Aim of the task
From the material below, reproduce exactly the stretch of lines that begins with the line holding "The image size is (555, 447)." and ends with the line holding "The height and width of the screenshot is (350, 644).", skipping the pictures.
--- Recorded information Enclosed Below ---
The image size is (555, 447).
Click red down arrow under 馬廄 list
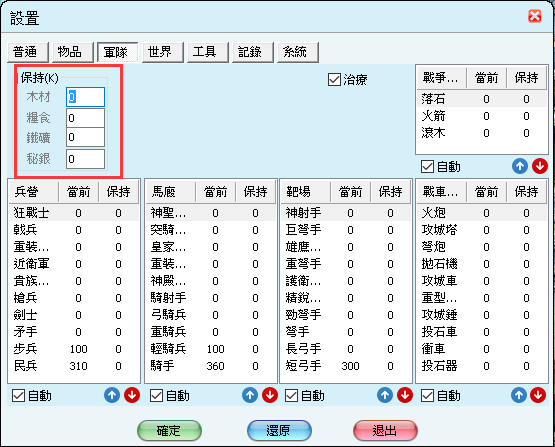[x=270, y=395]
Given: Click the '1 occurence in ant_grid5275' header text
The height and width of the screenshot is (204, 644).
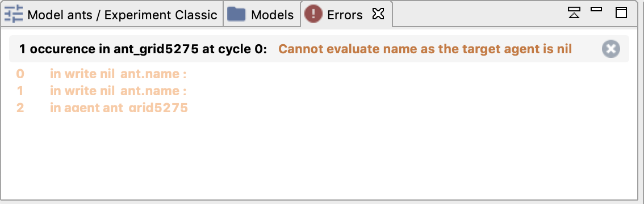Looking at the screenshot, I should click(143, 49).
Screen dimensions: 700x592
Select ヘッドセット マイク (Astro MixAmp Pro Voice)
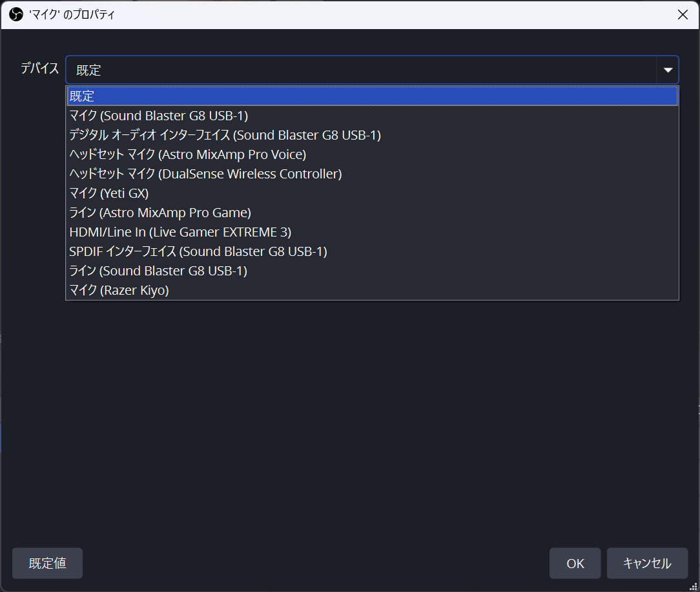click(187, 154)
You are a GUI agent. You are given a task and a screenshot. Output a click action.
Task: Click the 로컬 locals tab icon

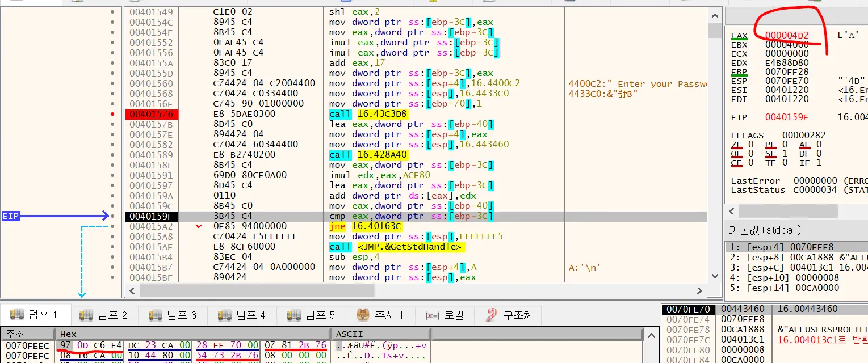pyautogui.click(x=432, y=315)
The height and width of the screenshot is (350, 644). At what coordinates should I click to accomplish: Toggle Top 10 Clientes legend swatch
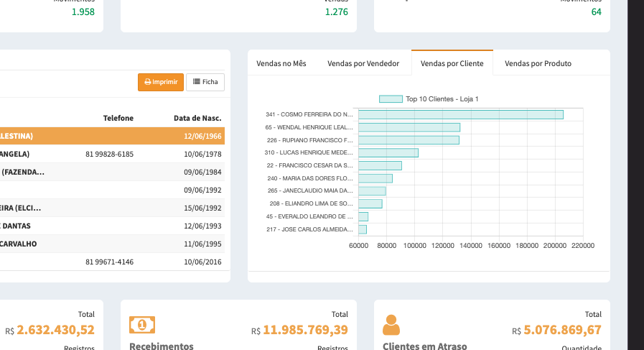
--- End of Enclosed Recorded information ---
--- Recorded information Enclosed Below ---
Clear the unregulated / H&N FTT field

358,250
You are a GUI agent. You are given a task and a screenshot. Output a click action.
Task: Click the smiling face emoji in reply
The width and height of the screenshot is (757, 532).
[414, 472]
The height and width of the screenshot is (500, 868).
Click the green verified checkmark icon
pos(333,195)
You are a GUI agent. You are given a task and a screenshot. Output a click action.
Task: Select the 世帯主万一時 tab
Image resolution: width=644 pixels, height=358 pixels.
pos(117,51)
--- End of Enclosed Recorded information ---
Response box
The image size is (555, 447).
Click red down arrow under 馬廄 list
[x=270, y=395]
Given: Click the '1 occurence in ant_grid5275' header text
The height and width of the screenshot is (204, 644).
Looking at the screenshot, I should click(143, 49).
Screen dimensions: 700x592
Select ヘッドセット マイク (Astro MixAmp Pro Voice)
click(187, 154)
You are a GUI agent. You are given a task and a screenshot. Output a click action.
Task: Click the 로컬 locals tab icon

pyautogui.click(x=432, y=315)
The height and width of the screenshot is (350, 644). At what coordinates should I click to accomplish: Toggle Top 10 Clientes legend swatch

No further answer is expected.